Rain World review

March 28, 2017 by Jonathan Bolding

A different kind of Metroidvania.

If you’ve ever watched a raccoon or cat cautiously, gingerly explore a new place, then I think you already understand why I fell in love with Rain World. Step over a branch, nose around a bush, taste an unfamiliar food, test its weight before jumping to a new perch, then, startled, streak at full tilt into the unknown.

Rain World’s appeal is in its aesthetics and physics. You are a slugcat, a little precious creature that’s surprisingly fierce when cornered. You move your weighty little form through the world, every part of which has a satisfying weight and heft to it. From its dead factories and rusting pipes to its half-collapsed rooms and surprisingly clear pools, it’s clear that something has gone disastrously wrong in this near-future world, but that is not slugcat’s problem. Slugcat’s problem is the very, very broken atmosphere: The rain falls hard enough to kill, and the next rain is never far away. You need a sealed shelter to hibernate in when it comes. Your job is to run, jump, and sneak around the world to make sure you’re ready when it does.

It’s a drab world, but a meditative one. Despite the limited palette, everything has a charm. Part of that charm is the creatures who inhabit these places alongside your slugcat. I gave them all names as I played: Lizardgators, gas vultures, wide-eyed hominids, squid mosquitos, and the big ones that look like fifteen foot tall giraffe-elk-rabbits. They all play by their own rules, with their own physics, like you do. They climb and hunt, moving from room to room. You learn which can move and how, what senses they use to notice you, and how to avoid them. They feel alive, like part of an ecosystem around you. They are part of what you are part of, and the magic of Rain World is exploring thais muted place.

Moving through the world you might clamber up a grid of pipes, jump up and grab hold of a ledge, pull yourself onto it, then pounce from there to a suspended globe, but miss, managing to snatch the pole beneath it… and now you’re suspended above a nasty predator waiting for you on the ground below. In Rain World, you’re always going somewhere because there’s a constant time pressure. The core drive of the game is first making sure your belly is full, that you’ve eaten and hibernated enough times to progress, then finding the gate that lets you move to the next area.
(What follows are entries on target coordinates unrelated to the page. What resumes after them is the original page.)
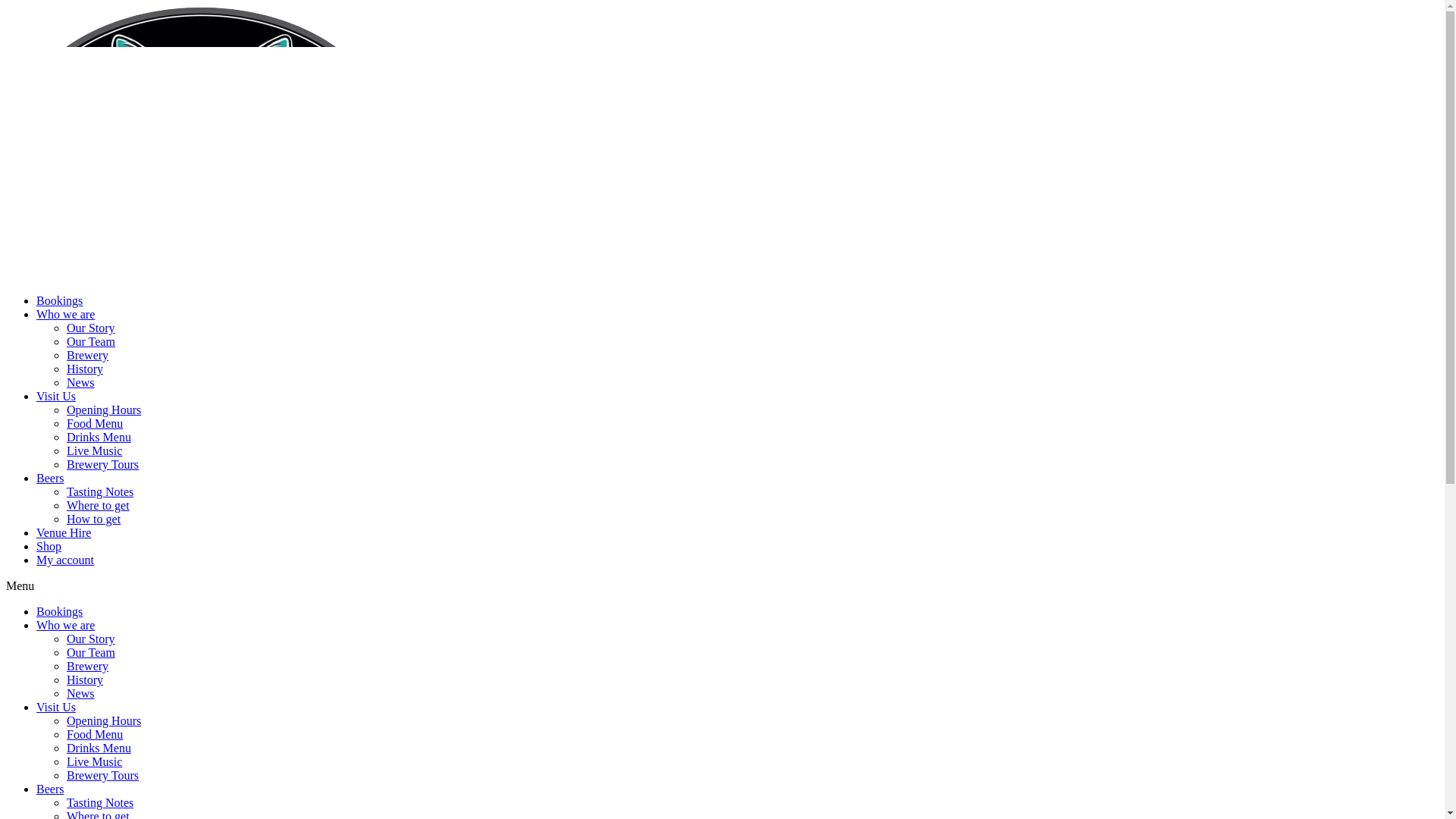  Describe the element at coordinates (65, 679) in the screenshot. I see `'History'` at that location.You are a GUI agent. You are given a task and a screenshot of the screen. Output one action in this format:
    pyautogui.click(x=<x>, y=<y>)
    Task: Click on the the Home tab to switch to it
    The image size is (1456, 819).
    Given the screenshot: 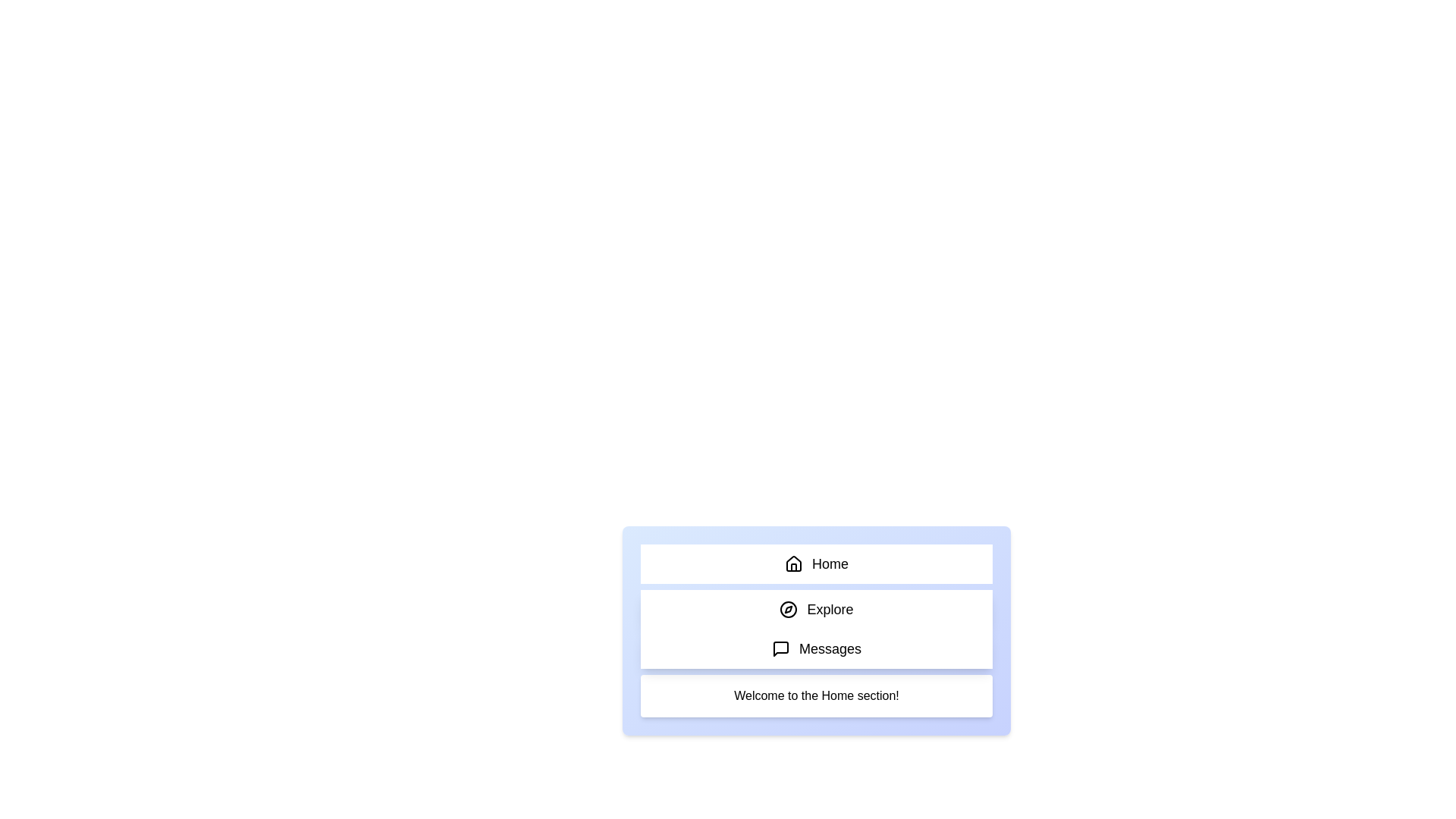 What is the action you would take?
    pyautogui.click(x=815, y=564)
Everything else you meet wants to fill its belly before the rain comes, too, and a slugcat is near the bottom of the food chain. Only a few things, like the critters I came to call batbugs, are food for you. Blue pears, batbugs, noodle flowers: these are the things a slugcat wants. Near everything else will kill a slugcat, including lizardgators and larger predators, grab grass, too long a fall, and yes, the ever-looming rain.
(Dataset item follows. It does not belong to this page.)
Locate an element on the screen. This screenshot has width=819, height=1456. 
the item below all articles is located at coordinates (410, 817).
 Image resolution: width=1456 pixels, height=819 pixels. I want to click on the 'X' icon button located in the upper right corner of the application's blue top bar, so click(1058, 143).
But the action is not always frantic. Many of the game’s beautiful ruins are puzzles you have to calmly navigate using your limited toolbox of movement abilities. Sometimes you do this in the looming shadow of a threatening predator, sometimes not. Eventually slugcat has comfortably hibernated enough times you can move on to the next area, but that entails finding the gate to take you forward. Slugcat’s world is huge, intimidatingly so, and it’s easy to get so far from a safe haven that when the rain comes, you die, and you start over. Your map only updates when you hibernate, so you often hold the layout of rooms in your memory for half an hour of play before you uncover a new safe haven.

Not much of the game is explained to you. Some of the basic movement, and how to do a single advanced move - a pounce - is explained to you. I navigated much of the game without ever learning more than that, but I did discover wall jumps and a rolling, cartwheeling bounce as I went. It is unequivocally true, though, that it does not matter how little Rain World explains to you. It is a difficult game because it tells you very little, but that makes each and every discovery you make into something you have uniquely earned for yourself. Each new room, each new way to solve a puzzle, each new way to use a tool against a predator are all things you come to treasure.

That doesn’t mean that your failures can’t foul up the experience somewhat. It’s not a game that those of us without deep platformer talents will sit down and finish without some frustration. It’s a game about exploring and often exploration brings frustration - a promising new path becomes a dead end. A seemingly safe room holds a camouflaged predator. In this, Rain World is unlike other so-called Metroidvania games, because many of its rooms are pointless in the grand scheme. There are more than a few pointless cul-de-sacs in the game that do nothing more than lure you in, leaving you too far from shelter when the rain comes.

This is good. You learn from this, you see new things, you are not left empty when you awake, again, safe and warm where you last slept. You stretch your limbs and yawn and pick up your favorite shiny rock and you keep on moving, knowing that today will be the day you find the way forward.